One of the central and defining beliefs in late-medieval and
early-modern spirituality was the notion of the formability of the
religious self. Identified with the soul, the self was conceived, indeed
experienced, not as an abstraction, but rather as an essential spiritual
persona, as well as the intellectual and sensory center of a human
being. This volume investigates the role played by images construed as
formal and semantic variables - mental images, visual tropes and
figures, pictorial and textual representations - in generating and
sustaining processes of meditation that led the viewer or reader from
outward perception to various forms of inward perception and spiritual
discernment. The fifteen articles address the history of the soul as a
cultural construct, an internal locus of self-formation where the divine
is seen to dwell and the person may experience her/himself as a place
inhabited by the spirit of God.

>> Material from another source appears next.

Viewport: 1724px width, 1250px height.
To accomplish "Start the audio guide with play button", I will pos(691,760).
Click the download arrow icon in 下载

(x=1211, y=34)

Three central questions are approached
from various disciplines: first, how was the self-contained soul created
in God's likeness, yet stained by sin and as such susceptible both to
destructive and redemptive forces, refashioned as a porous and malleable
entity susceptible to metaphysical effects and human practices, such as
self-investigation, meditative prayer, and other techniques of
inwardness? Second, how did such practices constitutive of an inner
liturgy prepare the soul - the anima, bride - for an encounter with God
that trains, purifies, moulds, shapes, and transforms the religious
self? Finally, in this process of self-reformation, how were images of
place and space mobilized, how were loci found, and how did the soul
come to see itself situated within these places mapped upon itself?